Two complementary routes are used to extract the entropy change ΔS associated with a charge transition. The first exploits a Maxwell relation, ∂V_mid/∂θ = –ΔS/k_B, where V_mid is the gate voltage at which the dot and lead are equally likely to be occupied and θ is the temperature expressed in gate‑voltage units. By measuring the derivative of V_mid with respect to θ (obtained from the 2 ω QPC signal) the authors directly obtain ΔS. The second route integrates the measured 2 ω current over gate voltage, using the same Maxwell relation in integral form. Both methods give consistent results.

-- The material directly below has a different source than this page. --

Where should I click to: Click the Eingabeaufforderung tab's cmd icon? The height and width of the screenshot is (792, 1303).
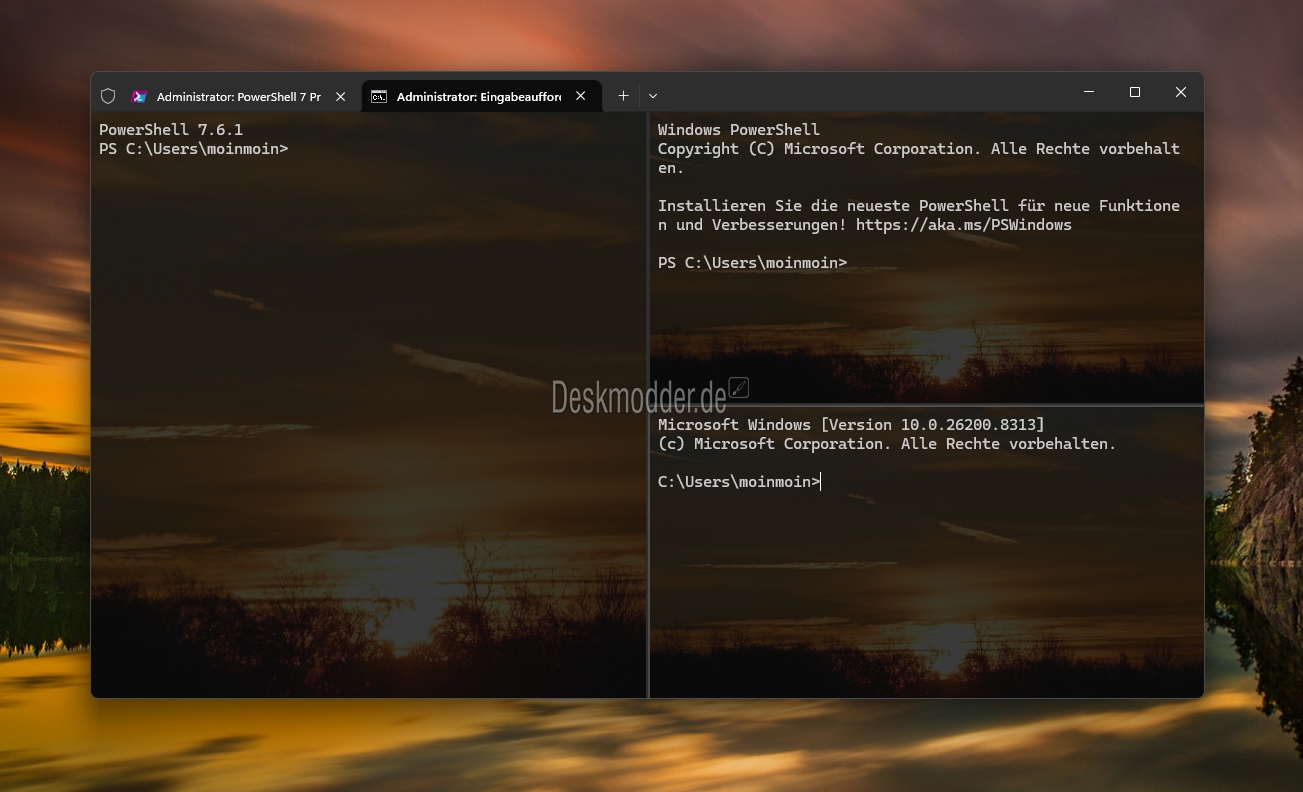coord(379,96)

In the regime of large detuning (Γ_int ≈ 0) each dot behaves as an independent single‑electron island. For the transitions (0,0) → (0,1) and (0,0) → (1,0) the measured entropy increase is ΔS ≈ k_B ln 2, reflecting the twofold spin degeneracy of a singly occupied level. Fits to the 2 ω signal yield temperatures of ~55 mK and ΔS values within 10 % of the theoretical expectation, confirming the reliability of the technique.

When the inter‑dot tunnel coupling is increased, the system enters a “molecular” regime. Near a triple point where three charge configurations are nearly degenerate, the authors observe a pronounced peak in ΔS that grows from k_B ln 3 up to k_B ln 4 as the temperature of the heated lead is raised. This behavior is interpreted as the activation of both bonding and antibonding molecular orbitals: each orbital is spin‑degenerate, giving a total fourfold degeneracy (log 4) when k_B T becomes comparable to the tunnel splitting (~5.8 µeV). The width and height of the ΔS peak scale with the lead temperature, confirming that the observed entropy reflects the full many‑body degeneracy of the coupled system rather than a simple single‑dot effect.

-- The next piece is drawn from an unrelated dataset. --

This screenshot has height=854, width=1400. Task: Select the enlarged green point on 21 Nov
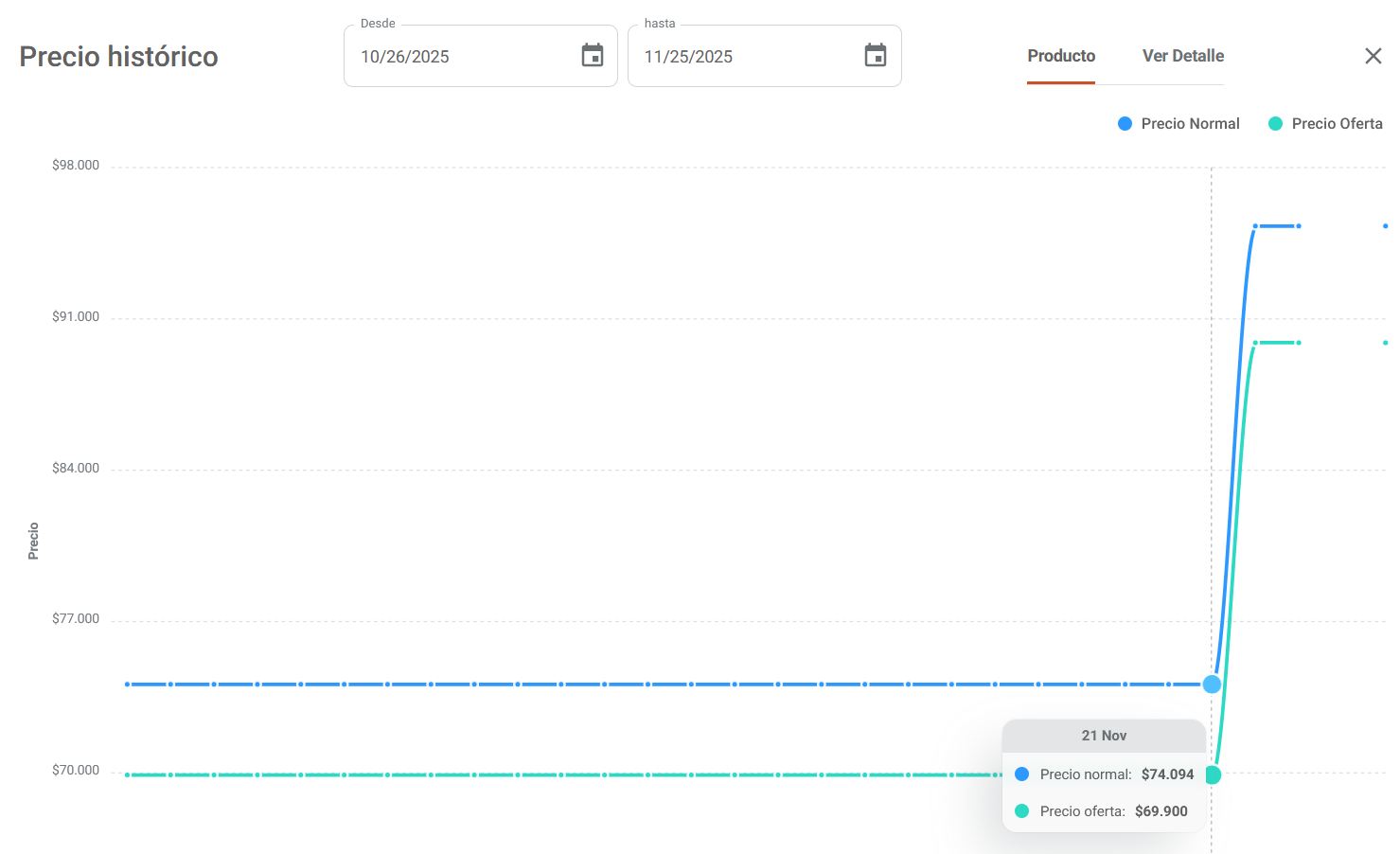1213,775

A striking, unexpected feature appears in the 2 ω maps near the triple point: triangular regions of positive signal that are not associated with any change in charge configuration. The authors identify these as signatures of Pauli blockade combined with non‑equilibrium population dynamics. To understand them they construct a rate‑equation model that includes (i) a slow relaxation rate Γ_r from an excited to a ground state (≈1 neV, i.e., ~1.5 MHz) and (ii) the fact that the QPC has different sensitivities to charge on the left versus the right dot. Simulations reproduce the triangular features when only one lead is heated, and show that heating both leads eliminates the triangles, exactly as observed experimentally. Because these signals arise from kinetic bottlenecks rather than thermodynamic state counting, the authors exclude them from the entropy analysis.

The paper demonstrates that entropy can be measured reliably in a minimal coupled system, that the technique can resolve changes in degeneracy from 2 to 4, and that non‑equilibrium effects such as Pauli blockade must be carefully modeled and removed. The authors argue that this methodology provides a blueprint for probing entropy in more exotic platforms—e.g., quantum dots coupled to Majorana zero modes, hybrid semiconductor–superconductor devices, or engineered lattices with topological order—where entropy is a key diagnostic of fractionalization, non‑Abelian statistics, or many‑body entanglement. By establishing a clear experimental protocol and a theoretical framework for disentangling equilibrium entropy from dynamical artifacts, the work paves the way for thermodynamic studies of quantum information carriers in nanoscale devices.